The Zimbabwe Farmers’ Union in partnership with Norad through SACAU is implementing a Climate Smart Agriculture(CSA) advocacy program, Advocating for the adoption of CSA on a wide scale in Zimbabwe

ZFU has identified climate change as one of the major challenges impacting on the development of farmers in Zimbabwe and has been directly involved in the implementation of Climate Smart Agriculture (CSA) initiatives. With support from Norad through SACAU, ZFU has successfully implemented a Conservation Agriculture (CA) program in six of the country’s districts. ZFU designed innovative ways for scaling up the uptake of CA and managed to reach out to more than 8000 farmers within a period of 4 years. It is against this background that ZFU was selected as a partner in the current project. The Union will also act as a learning centre for other farmers organisations in the region.

The project seeks to advocate for conducive policies for wide scale uptake of CSA in Zimbabwe.

Rural economic transformation of countries in the region as is the case with most countries in Africa, is largely dependent on the development of the agricultural sector because more than 70 per cent of the population in the region relies on agriculture for livelihood. The sector provides best prospects for large-scale food security, economic development and poverty eradication. Unfortunately, the agricultural sector is the most sensitive to climate variability than any other economic sector. Consequently, climate variabilities are major threats to the livelihoods of millions of small scale farmers in the region. Small scale famers face a daunting task in adjusting their production systems to respond to climate change so that they maintain or increase their productivity. Large scale uptake of CSA in Zimbabwe will be the ultimate determinant of success and long-term sustainability of the solution.

CSA practices are among the promising technologies that could enable farmers to positively respond to climate change related risks. Where CSA methods are practiced, farmers can efficiently use natural resources through integrated land, soil and natural resources use and management. However, the rate at which CSA practices are adopted is impeded by cultural, social, political and economic bottlenecks that include; resistance of farmers to embrace any change due to entrenched practices; inadequate supporting national and local facilities available to farmers; inadequate information on available and successful CSA technologies, limited technical and policy support to farmers from private and public institutions, and poor knowledge and skills to utilise the technologies.
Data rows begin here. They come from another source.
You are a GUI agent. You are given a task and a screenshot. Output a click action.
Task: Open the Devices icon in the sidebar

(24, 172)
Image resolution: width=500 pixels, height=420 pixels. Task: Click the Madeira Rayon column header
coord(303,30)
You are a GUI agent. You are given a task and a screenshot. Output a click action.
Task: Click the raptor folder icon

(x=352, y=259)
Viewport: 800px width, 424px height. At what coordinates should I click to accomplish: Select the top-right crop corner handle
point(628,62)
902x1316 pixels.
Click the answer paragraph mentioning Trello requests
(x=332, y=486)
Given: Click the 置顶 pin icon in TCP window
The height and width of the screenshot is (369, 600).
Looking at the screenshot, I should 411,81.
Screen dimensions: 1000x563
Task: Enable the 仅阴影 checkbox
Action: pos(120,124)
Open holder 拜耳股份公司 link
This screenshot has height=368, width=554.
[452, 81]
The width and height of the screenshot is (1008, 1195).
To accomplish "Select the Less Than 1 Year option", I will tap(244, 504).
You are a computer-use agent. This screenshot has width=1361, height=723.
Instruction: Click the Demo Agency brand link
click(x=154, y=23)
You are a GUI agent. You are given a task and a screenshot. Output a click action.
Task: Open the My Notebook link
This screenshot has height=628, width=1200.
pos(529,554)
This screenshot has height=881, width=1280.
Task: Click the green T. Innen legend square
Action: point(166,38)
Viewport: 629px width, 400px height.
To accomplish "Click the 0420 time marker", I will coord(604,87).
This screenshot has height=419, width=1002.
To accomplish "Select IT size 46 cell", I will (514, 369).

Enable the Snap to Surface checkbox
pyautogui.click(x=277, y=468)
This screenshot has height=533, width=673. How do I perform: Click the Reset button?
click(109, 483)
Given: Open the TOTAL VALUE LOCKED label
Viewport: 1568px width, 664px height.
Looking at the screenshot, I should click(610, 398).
Adoption of CSA practices involves drastic adjustments of the current farming systems and farmers are always cautious of the implication of such changes. In some cases, the yield in the first years of transition from conventional to CSA systems are low and without adequate financial support provided during that period, farmers justifiably are reluctant to adopt the technology. Farming systems are also very complex to the extent that changing one aspect will result into unintended consequences elsewhere. For instance, farmers who have been practicing conventional systems of farming find it difficult to change to farming that entails minimum or zero tillage or practices that promote crop rotation and ground cover because these might have negative impact on raising livestock. In addition, some farming systems are embedded into the cultural practices of the society, making it difficult for farmers to change. CSA practices require relatively high levels of initial investments for inputs and equipment, thus, the poor smallholder farmers may not afford such investments, hence low rates of adoption.

Limitations in public policies and programmes also have an effect in the low adoption levels of CSA conservation methods. Without a favourable policy and investment environment to promote the private sector as well as farmers to invest in the technologies, it is difficult for farmers to adopt the technology.

This project will focus on addressing policy related bottlenecks that contribute to the challenges outlined above. It is envisaged that addressing policy bottlenecks will enable governments and other players to create an environment that will enable farmers to adopt CSA. Policy is critical in providing a framework within which people make investment decisions and allocate resources and can trigger widespread changes in a cost-effective way.

The intention at the end of the project is that Zimbabwe has appropriate policies and support mechanisms for the application of CSA technologies by most farmers.  It is anticipated that through the adoption of CSA practices, farmers will be able to produce, increase food production and income generate.